The New Bedford Whaling Museum will host the 35th Annual Whaling History Sympoisium on Sat, Oct 16 to Sun, Oct 17, 2010 @ All Museum.

Founded in 1975, The Whaling History Symposium is the world’s only annual international forum for the presentation and discussion of new ideas, pioneering research, and fresh insights into the history, fine arts, humanities, and sciences of whales and whaling.

Sessions run all day Saturday and on Sunday morning. A buffet lunch is included on Saturday afternoon and an informal dinner on Saturday evening will be followed by an entertaining program.

Much of what passes for whaling history nowadays consists of timeworn opinions and threadbare ideas recycled from secondary sources. By contrast, this year’s Symposium program is distinguished by pioneering research and new, original views harvested from primary sources — whalemen’s shipboard journals, the account books and business ledgers of managing agents and merchant entrepreneurs (mostly from the Museum’s own manuscript collection), and insightful field research.

Four sessions will present refreshing new perspectives on American whaling. In recent years, risk and risk management have emerged as incisive tools for the analysis of investment strategies and the study of business enterprises, but have not hitherto been satisfactorily applied to evaluating the whaling industry.

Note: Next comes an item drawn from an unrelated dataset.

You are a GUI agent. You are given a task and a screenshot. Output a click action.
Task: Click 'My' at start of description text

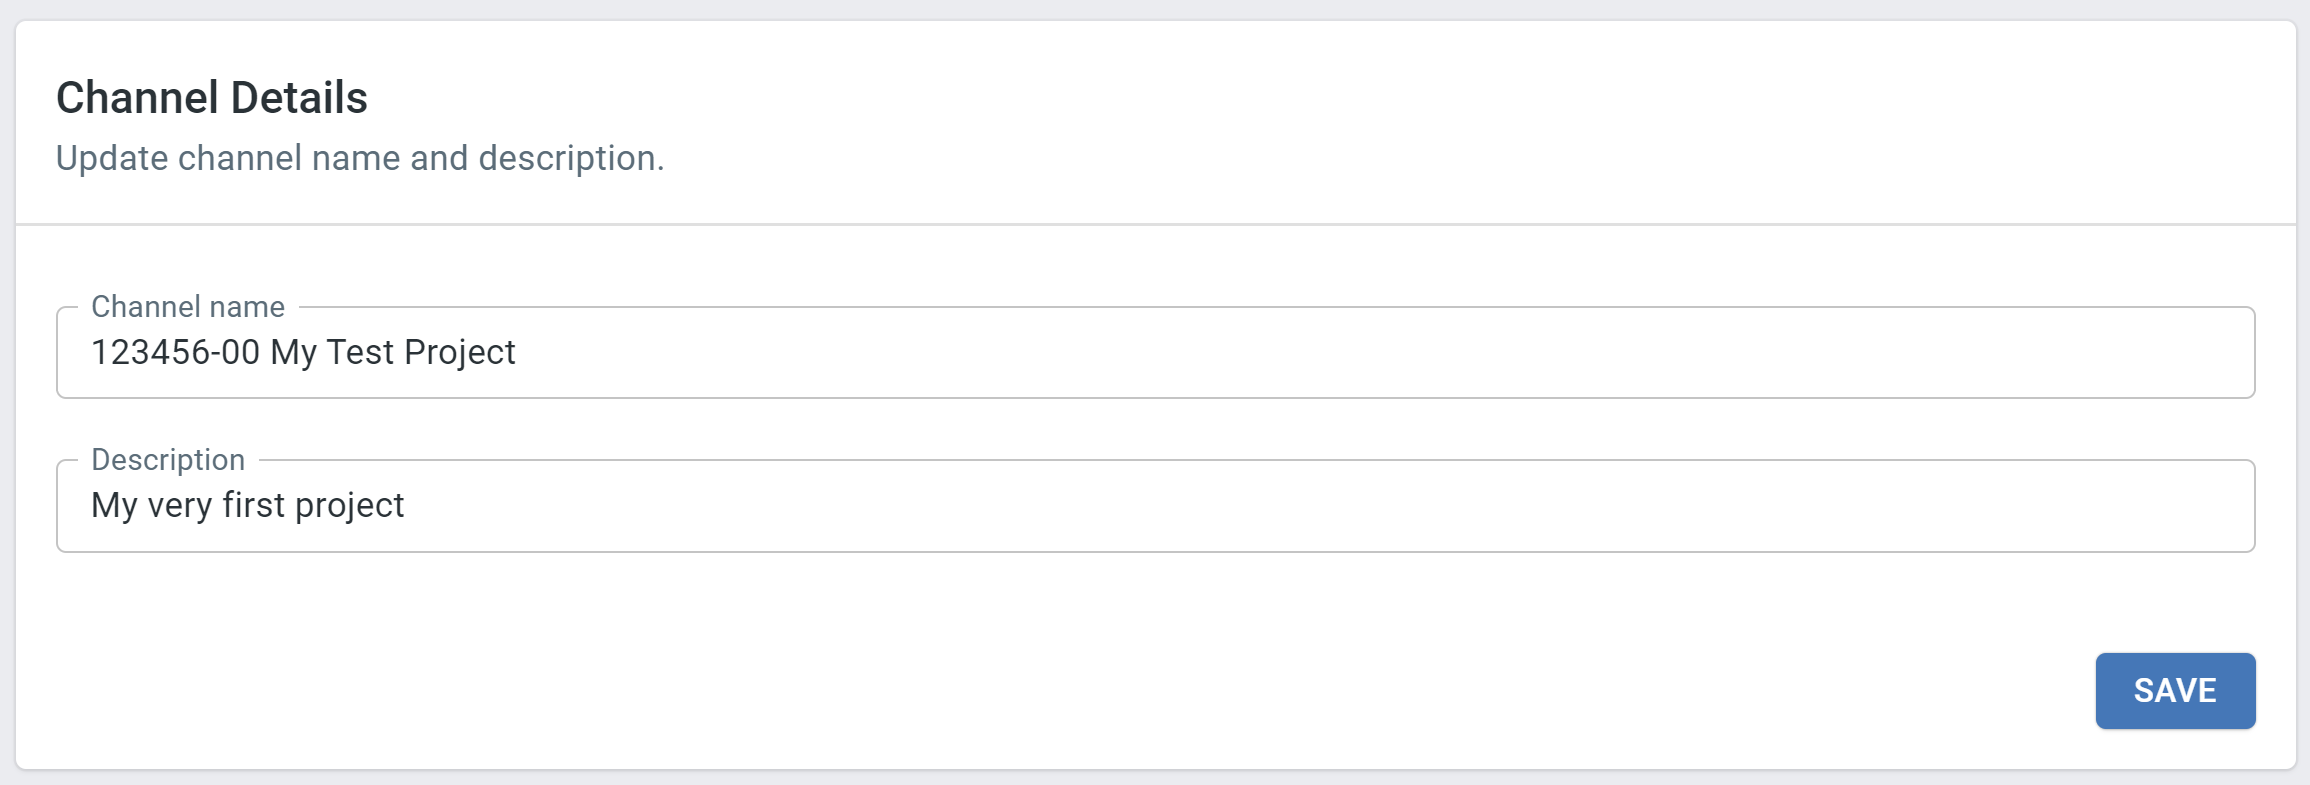(x=114, y=506)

Suzanne Finney, the President of a maritime archaeology foundation in Hawaii whose Ph.D. dissertation at the University of Hawaii was largely researched at the Whaling Museum, will present her original views in “An Anthropologist’s View of Risk in American Whaling.”

Jamie L. Jones, a literary and cultural historian at Harvard and recent Fellow of the John Carter Brown Library at Brown, tackles the subject from another revolutionary point of view in “The Wake of History: American Whaling in Commerce, Culture, and Memory.”

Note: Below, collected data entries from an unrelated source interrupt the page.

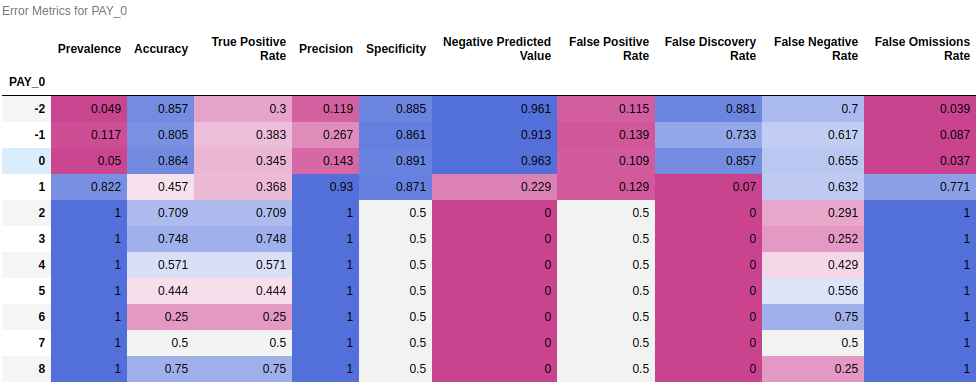Click the False Negative Rate header
Screen dimensions: 978x386
click(x=816, y=49)
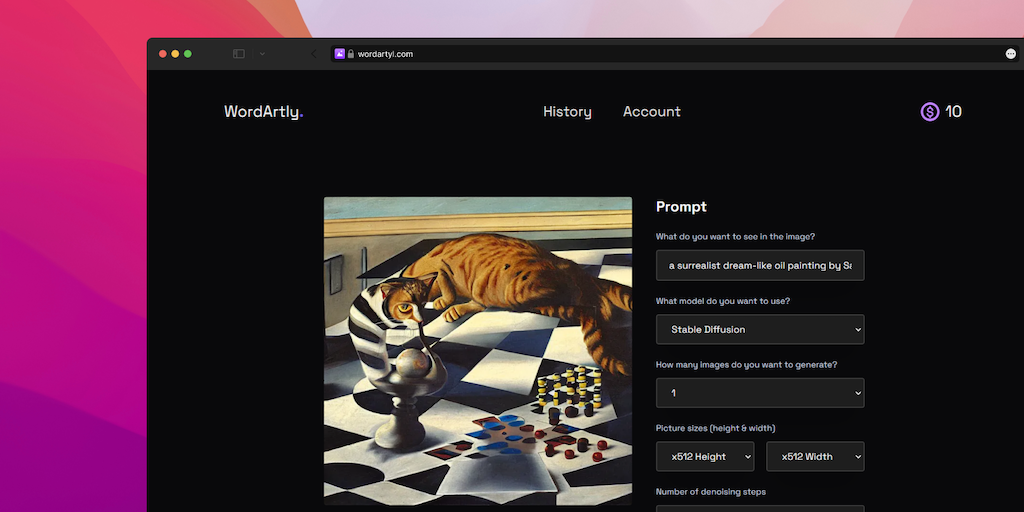Image resolution: width=1024 pixels, height=512 pixels.
Task: Click into the image prompt text field
Action: coord(760,265)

New inroads in the demographics and diverse ethnology of the whaling trade will be revealed in “Overlooked But Not Forgotten: African-Americans in the Sag Harbor Whaling Trade,” presented by Thomas Hardy, a recent Curatorial Intern at the Whaling Museum

Professor Frank Sousa, director of Portuguese Studies at the University of Massachusetts Dartmouth, will introduce their publications about Portuguese and Portuguese-American Studies, including the new book, So Ends This Day: The Portuguese in American Whaling 1765-1927, by Donald Warrin of the University of California, The whalemen’s own firsthand testimony about songs, yarns, and after-hours pastimes at sea and in foreign ports-of-call provide intimate access to the mores, mindset, and shipboard culture of the whalemen themselves.

J. Revell Carr, Jr., who teaches folklore at the University of North Carolina at Greensboro and has an abiding interest in American whaling history, will speak about the exchange of musical and theatrical entertainments among native Polynesians and American mariners in the Pacific in the 19th century, and how the two cultures influenced one another.
April Grant of the University of Massachusetts at Amherst will present “Terrible Polly: The Battle of the Sexes in Songs and Poems of the Whaling Era,” including the performance of a few samples.

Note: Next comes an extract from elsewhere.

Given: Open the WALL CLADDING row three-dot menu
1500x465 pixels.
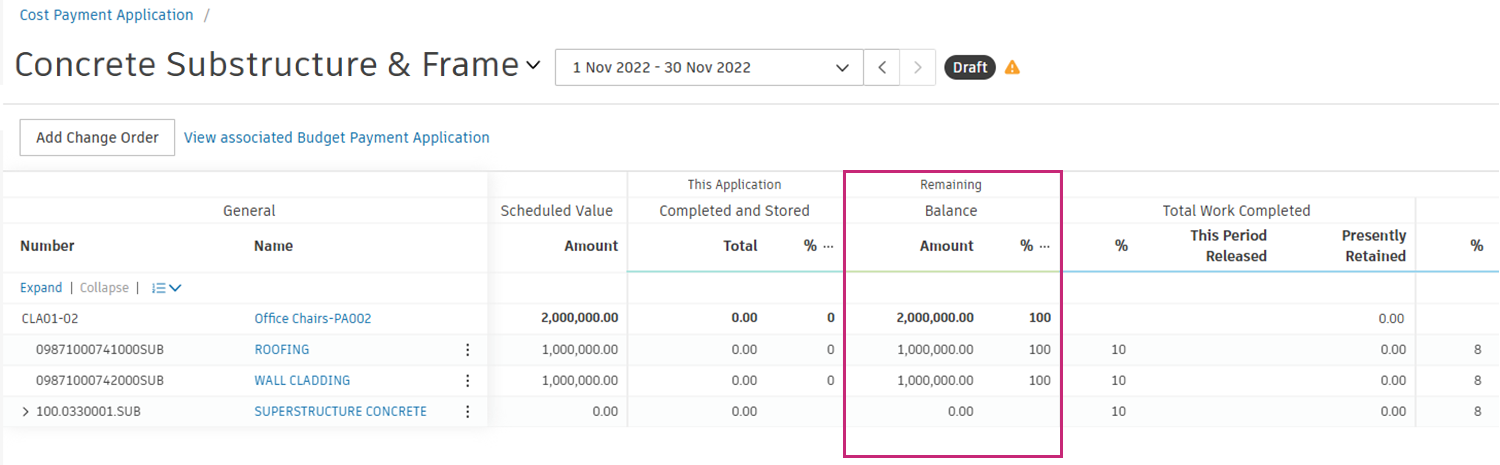Looking at the screenshot, I should tap(467, 381).
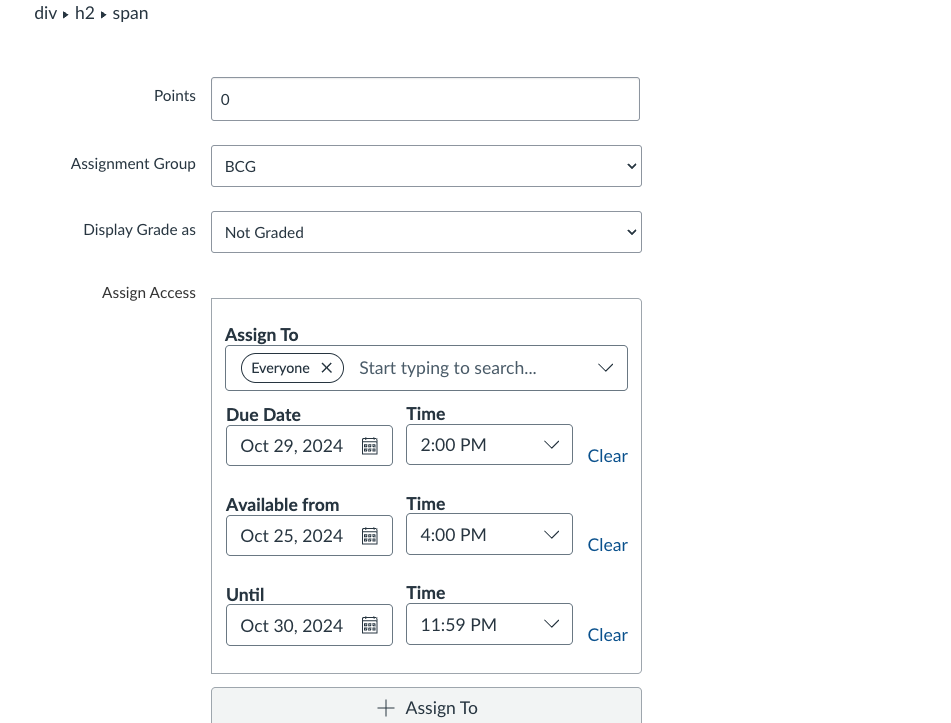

And our own Stuart Frank, Senior Curator at the Whaling Museum, whose Ph.D. dissertation at Brown years ago was Ballads and Songs of the Whale-Hunters, will present “Jolly Sailors Bold: Demographics of Ballads and Songs Excavated from Whaling Journals the Kendall Collection at the New Bedford Whaling Museum.”

The Saturday afternoon sessions will be followed by book signings, showcasing three landmark new publications: Jolly Sailors Bold: Ballads and Songs of the American Sailor by Stuart Frank, an anthology of more than 200 ballads and songs harvested from whalemen’s shipboard journals; So Ends This Day: The Portuguese in American Whaling 1765-1927 by Donald Warrin; and American Offshore Whaling Voyages, 1667-1927, co-authored by Judith N. Lund, former Curator of the Whaling Museum, which updates and supersedes Whaling Masters and the classic shelf of whaling references by Alexander Starbuck, Reginald Hegarty, and Lund herself.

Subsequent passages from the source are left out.